Lines before the one containing "Given: Open the sneakers product thumbnail" are not copied; that line and every one after it, through the end of the material below, are printed exactly, without pictures.

--------------------------------

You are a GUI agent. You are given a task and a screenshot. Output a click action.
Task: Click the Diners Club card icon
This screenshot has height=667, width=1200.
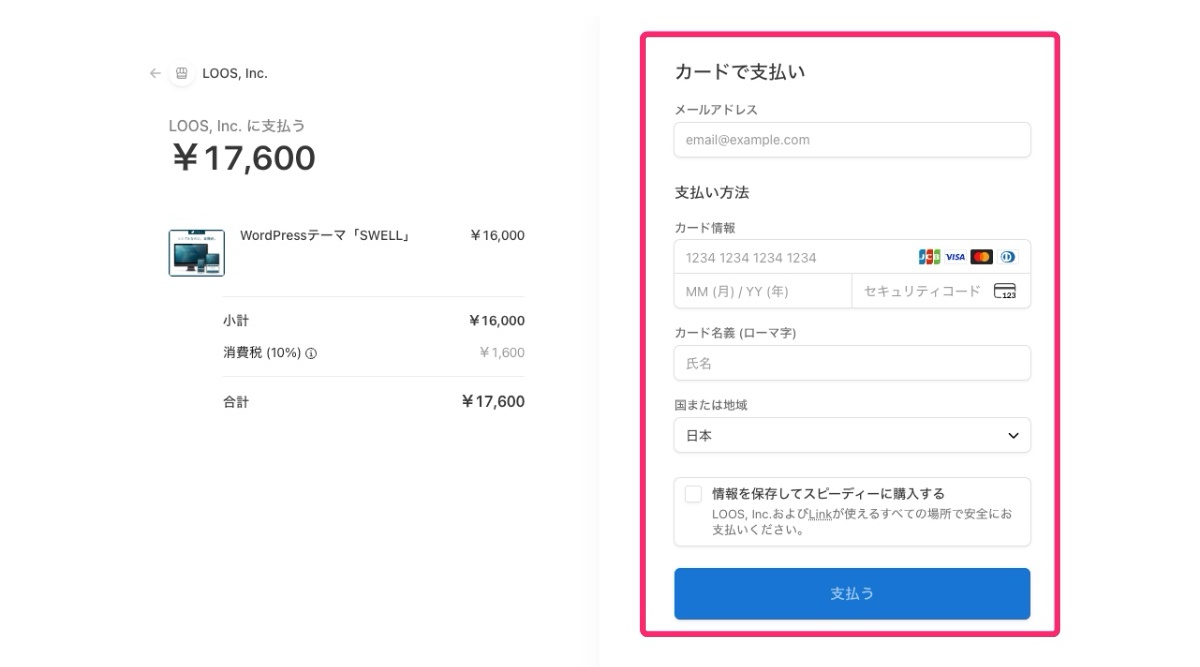click(x=1007, y=257)
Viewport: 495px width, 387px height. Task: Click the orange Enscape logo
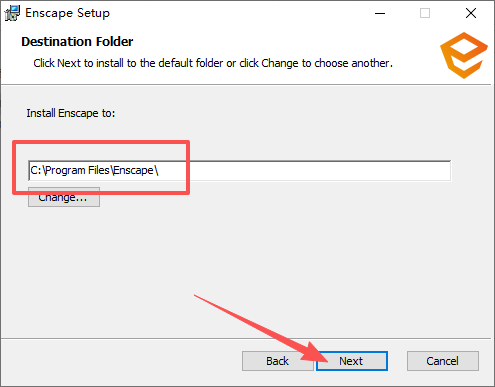(464, 55)
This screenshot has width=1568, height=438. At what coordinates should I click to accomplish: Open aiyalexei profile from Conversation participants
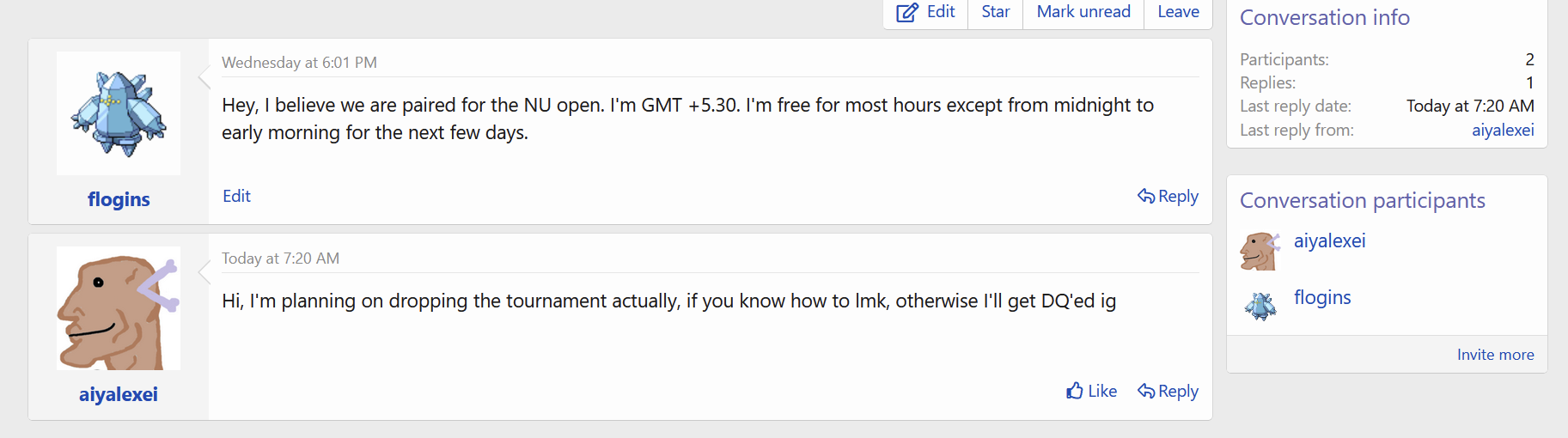pyautogui.click(x=1330, y=241)
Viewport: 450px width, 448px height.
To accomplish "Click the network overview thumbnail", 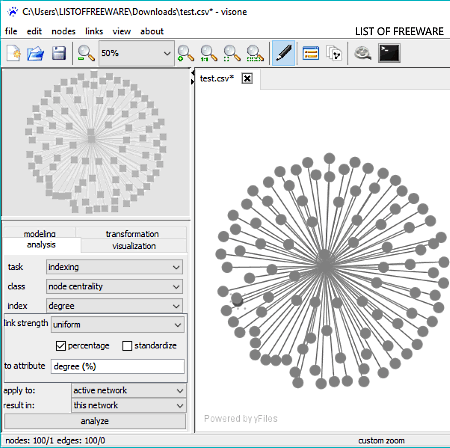I will point(96,142).
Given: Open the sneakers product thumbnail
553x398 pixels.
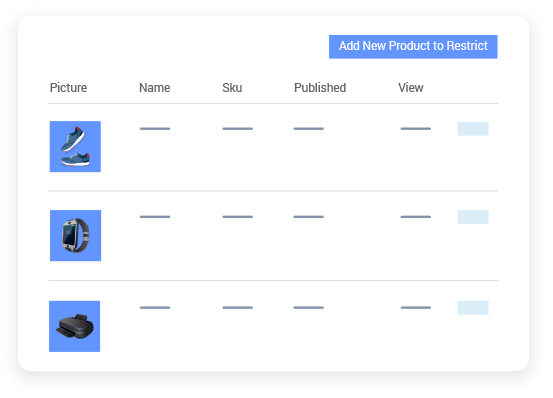Looking at the screenshot, I should (x=75, y=147).
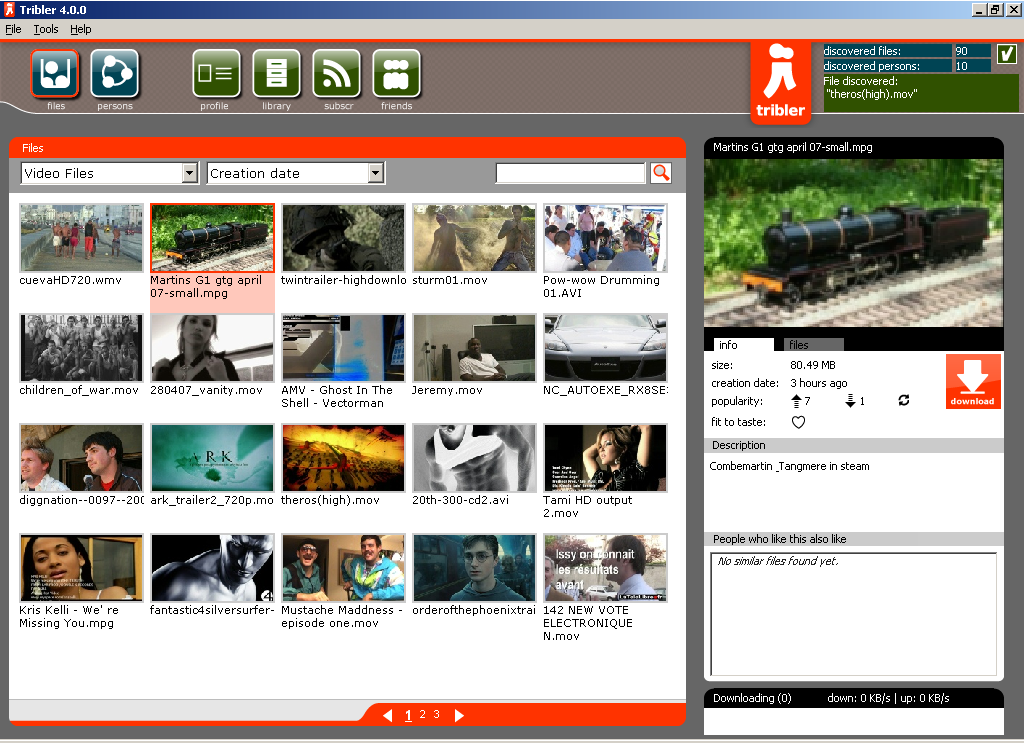The width and height of the screenshot is (1024, 743).
Task: Open the library icon
Action: click(276, 74)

--------------------------------

■ Exercise response:
Given: Open the sneakers product thumbnail
553x398 pixels.
Looking at the screenshot, I should (x=75, y=147).
The width and height of the screenshot is (1024, 743).
Task: Open the library icon
Action: click(276, 74)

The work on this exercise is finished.